Infografía que muestra dos escenarios representados con camiones con la palabra Economía. A la izquierda, el camión baja por una pendiente; un recuadro muestra un pie presionando un freno, junto a flechas hacia arriba que indican el aumento en la tasa de interés. El texto explica que aumentar anticipadamente la tasa de interés ayuda a evitar el recalentamiento de la economía, comparándolo con frenar un camión que va demasiado rápido. A la derecha, otro camión sube una pendiente; un recuadro muestra un pie presionando el acelerador, junto a flechas hacia abajo que indican la reducción de la tasa de interés. El texto señala que reducir anticipadamente la tasa de interés limita la desocupación de recursos, comparándolo con acelerar un camión que va muy lento.
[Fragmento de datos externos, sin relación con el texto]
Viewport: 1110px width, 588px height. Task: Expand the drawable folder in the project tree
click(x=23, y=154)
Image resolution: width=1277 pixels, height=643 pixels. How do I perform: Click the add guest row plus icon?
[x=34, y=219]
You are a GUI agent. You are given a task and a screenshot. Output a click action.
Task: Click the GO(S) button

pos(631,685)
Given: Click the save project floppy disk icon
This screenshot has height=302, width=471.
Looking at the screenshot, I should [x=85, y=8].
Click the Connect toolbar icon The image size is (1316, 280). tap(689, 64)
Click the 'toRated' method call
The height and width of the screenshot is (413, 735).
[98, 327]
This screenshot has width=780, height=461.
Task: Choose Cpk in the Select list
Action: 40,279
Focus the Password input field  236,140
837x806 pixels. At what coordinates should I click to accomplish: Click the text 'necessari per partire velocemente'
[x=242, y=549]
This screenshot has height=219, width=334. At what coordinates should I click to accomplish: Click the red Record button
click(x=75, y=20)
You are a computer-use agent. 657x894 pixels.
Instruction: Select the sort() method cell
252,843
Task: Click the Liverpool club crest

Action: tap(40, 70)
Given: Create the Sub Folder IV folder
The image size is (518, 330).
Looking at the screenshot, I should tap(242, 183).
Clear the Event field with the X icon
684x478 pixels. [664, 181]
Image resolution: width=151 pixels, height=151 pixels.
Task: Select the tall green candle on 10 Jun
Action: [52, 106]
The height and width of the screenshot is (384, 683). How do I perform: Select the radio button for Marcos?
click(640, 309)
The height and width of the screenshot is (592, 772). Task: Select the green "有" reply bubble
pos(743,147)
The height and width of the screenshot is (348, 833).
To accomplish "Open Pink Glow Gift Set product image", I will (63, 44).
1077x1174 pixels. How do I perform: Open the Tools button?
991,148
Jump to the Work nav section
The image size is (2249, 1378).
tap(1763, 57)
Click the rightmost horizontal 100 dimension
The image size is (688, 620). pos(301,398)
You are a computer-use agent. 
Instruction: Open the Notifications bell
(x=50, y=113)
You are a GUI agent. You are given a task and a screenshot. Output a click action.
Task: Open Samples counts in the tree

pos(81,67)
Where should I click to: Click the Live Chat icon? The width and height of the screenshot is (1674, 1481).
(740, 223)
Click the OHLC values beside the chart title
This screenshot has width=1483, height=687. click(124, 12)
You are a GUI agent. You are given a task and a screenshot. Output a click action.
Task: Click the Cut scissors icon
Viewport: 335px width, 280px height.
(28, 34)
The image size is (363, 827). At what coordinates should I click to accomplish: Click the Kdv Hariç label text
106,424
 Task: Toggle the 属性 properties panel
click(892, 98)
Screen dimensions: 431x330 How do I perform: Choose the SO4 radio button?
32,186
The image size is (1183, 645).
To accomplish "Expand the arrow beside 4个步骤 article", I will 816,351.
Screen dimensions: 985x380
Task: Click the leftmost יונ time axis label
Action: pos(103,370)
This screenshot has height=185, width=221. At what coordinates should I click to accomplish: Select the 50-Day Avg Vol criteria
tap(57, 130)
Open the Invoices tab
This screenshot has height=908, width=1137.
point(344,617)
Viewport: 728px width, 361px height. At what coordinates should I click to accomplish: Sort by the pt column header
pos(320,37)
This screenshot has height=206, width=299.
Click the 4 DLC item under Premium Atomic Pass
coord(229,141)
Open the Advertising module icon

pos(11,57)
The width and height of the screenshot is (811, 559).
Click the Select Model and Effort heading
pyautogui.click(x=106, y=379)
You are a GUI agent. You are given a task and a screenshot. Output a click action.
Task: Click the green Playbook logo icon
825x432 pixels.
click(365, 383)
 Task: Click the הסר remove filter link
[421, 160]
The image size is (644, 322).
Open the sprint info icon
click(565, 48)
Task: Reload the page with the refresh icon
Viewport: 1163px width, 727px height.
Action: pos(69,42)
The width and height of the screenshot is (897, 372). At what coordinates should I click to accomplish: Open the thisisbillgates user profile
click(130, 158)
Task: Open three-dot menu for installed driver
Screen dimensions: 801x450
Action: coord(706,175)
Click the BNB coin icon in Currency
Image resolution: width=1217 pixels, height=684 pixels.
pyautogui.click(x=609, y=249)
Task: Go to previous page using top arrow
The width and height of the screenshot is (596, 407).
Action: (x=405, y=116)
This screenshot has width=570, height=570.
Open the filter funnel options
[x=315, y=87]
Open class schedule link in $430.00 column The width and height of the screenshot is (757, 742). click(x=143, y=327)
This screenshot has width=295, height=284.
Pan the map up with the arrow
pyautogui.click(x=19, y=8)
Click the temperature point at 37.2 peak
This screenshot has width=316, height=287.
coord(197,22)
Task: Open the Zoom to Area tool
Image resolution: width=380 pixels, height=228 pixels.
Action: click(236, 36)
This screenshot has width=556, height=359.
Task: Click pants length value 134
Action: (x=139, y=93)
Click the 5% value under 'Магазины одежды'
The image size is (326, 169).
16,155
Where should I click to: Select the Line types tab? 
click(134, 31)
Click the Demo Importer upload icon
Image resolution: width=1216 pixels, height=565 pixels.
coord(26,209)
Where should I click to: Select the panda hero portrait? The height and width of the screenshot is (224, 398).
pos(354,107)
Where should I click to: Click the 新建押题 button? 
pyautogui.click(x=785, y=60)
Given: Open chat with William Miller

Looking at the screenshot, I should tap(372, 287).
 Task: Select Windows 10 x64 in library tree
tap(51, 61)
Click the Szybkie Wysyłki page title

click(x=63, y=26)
Lo anterior describe el papel contracíclico de la política monetaria bajo el esquema de inflación objetivo. Nótese que este manejo es coherente con evitar desviaciones de la inflación por encima o por debajo de la meta establecida, al tiempo que ayuda a que el crecimiento del producto permanezca alrededor de su nivel potencial.

Más allá de esta respuesta contracíclica frente a choques de demanda que influyen sobre el ciclo económico, la política monetaria bajo el esquema de inflación objetivo también requiere reaccionar ante choques de oferta o de costos que pueden afectar la inflación por vías diferentes a cambios de la demanda. Tal es el caso de factores climáticos que afectan los precios de los alimentos, variaciones en los precios internacionales de las importaciones, de la tasa de cambio (debido a fenómenos internacionales), de impuestos (IVA) o de modificaciones en salarios resultantes de decisiones de política pública.

En la medida en que estos factores afecten los precios de forma moderada y transitoria, la autoridad monetaria puede esperar y emplear una estrategia de comunicación efectiva que explique el origen del fenómeno. No obstante, si esos choques modifican las expectativas de inflación a mediano y largo plazo haciendo que un cambio temporal pueda convertirse en persistente, la autoridad monetaria debe responder en la dirección que sea requerida (subir o bajar la tasa de interés) para preservar la credibilidad en la meta, incluso si esa respuesta no necesariamente tiene un carácter contracíclico.


1 Las metas anuales de inflación son puntuales. Sin embargo, a partir de 2003 quedaron contenidas en un rango, que inicialmente fue de +/-0.5% y hoy en día es de +/-1%. El propósito de estos rangos consiste en acomodar choques de oferta, que generalmente son de carácter temporal. A partir de 2009, el Banco de la República adoptó el 3 % como meta de inflación anual de largo plazo.